Try it
Return, word for word, only the lines from the one containing "淫妻交换 (572, 419)" through the last line of the entries.

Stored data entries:
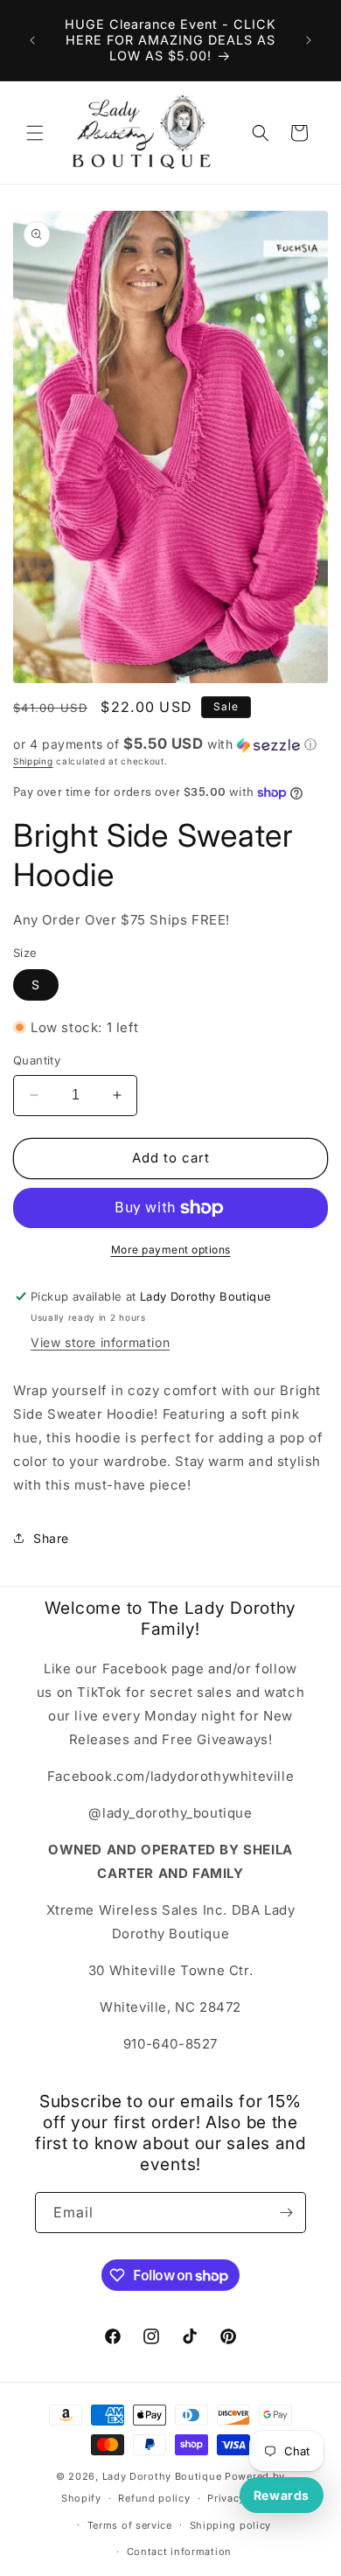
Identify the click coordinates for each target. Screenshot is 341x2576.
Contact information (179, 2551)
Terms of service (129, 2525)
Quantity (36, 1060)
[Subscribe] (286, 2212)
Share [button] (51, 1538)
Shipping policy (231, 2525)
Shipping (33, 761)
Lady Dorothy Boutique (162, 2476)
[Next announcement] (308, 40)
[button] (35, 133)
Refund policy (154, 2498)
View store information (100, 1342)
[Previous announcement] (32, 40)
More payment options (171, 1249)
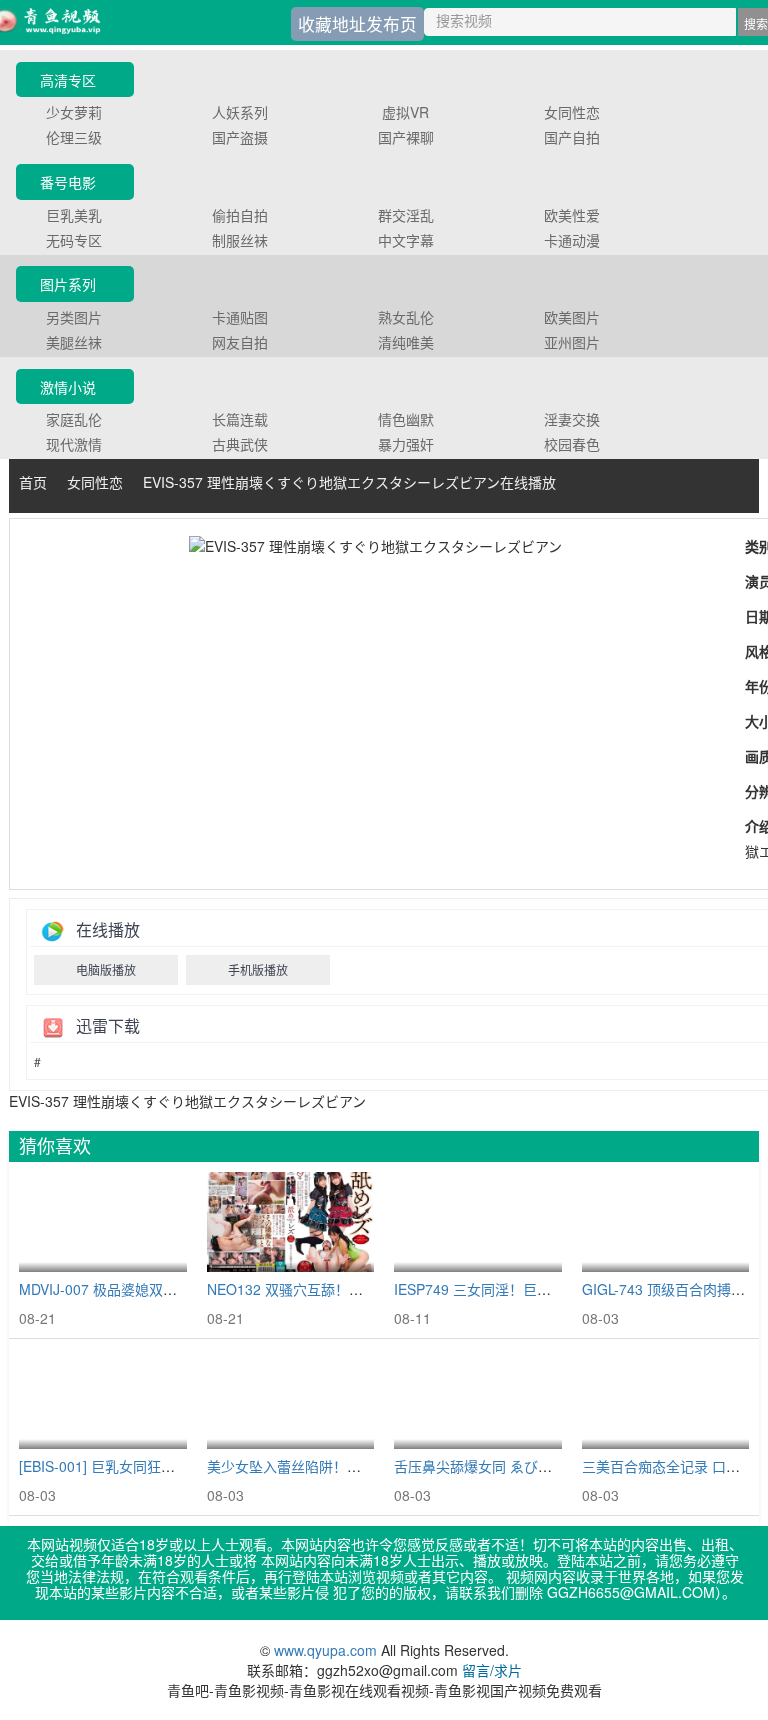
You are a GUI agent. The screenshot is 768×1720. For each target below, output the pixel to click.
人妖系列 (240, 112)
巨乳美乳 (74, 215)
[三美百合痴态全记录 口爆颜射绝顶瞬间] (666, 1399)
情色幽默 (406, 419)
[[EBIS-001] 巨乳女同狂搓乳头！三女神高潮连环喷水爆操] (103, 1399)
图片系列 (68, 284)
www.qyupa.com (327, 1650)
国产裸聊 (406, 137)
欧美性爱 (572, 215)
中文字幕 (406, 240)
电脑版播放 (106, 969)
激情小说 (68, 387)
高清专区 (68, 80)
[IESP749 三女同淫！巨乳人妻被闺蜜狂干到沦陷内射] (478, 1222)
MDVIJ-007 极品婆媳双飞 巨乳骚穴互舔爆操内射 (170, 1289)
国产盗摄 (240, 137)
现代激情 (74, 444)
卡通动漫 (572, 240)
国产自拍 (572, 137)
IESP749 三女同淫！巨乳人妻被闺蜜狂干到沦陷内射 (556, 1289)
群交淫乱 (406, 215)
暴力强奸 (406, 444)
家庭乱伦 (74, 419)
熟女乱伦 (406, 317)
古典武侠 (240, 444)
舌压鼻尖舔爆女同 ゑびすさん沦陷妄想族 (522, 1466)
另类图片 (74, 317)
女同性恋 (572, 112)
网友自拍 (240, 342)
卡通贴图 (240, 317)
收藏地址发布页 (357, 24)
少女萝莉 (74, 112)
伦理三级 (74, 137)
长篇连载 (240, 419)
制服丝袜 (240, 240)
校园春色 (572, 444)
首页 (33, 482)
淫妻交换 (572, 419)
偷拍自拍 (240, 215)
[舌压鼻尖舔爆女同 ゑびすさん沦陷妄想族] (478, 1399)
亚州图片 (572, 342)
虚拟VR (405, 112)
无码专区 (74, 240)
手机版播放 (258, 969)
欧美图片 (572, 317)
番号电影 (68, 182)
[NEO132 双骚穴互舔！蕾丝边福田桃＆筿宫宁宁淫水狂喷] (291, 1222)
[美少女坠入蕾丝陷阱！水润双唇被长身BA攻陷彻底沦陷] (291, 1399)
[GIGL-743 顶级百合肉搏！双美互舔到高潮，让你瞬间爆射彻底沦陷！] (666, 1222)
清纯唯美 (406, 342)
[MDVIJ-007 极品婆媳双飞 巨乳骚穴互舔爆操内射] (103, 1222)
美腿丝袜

Your solution
淫妻交换 (572, 419)
偷拍自拍 (240, 215)
[舌压鼻尖舔爆女同 ゑびすさん沦陷妄想族] (478, 1399)
亚州图片 (572, 342)
虚拟VR (405, 112)
无码专区 (74, 240)
手机版播放 (258, 969)
欧美图片 (572, 317)
番号电影 (68, 182)
[NEO132 双骚穴互舔！蕾丝边福田桃＆筿宫宁宁淫水狂喷] (291, 1222)
[美少女坠入蕾丝陷阱！水润双唇被长身BA攻陷彻底沦陷] (291, 1399)
[GIGL-743 顶级百合肉搏！双美互舔到高潮，让你瞬间爆射彻底沦陷！] (666, 1222)
清纯唯美 (406, 342)
[MDVIJ-007 极品婆媳双飞 巨乳骚穴互舔爆操内射] (103, 1222)
美腿丝袜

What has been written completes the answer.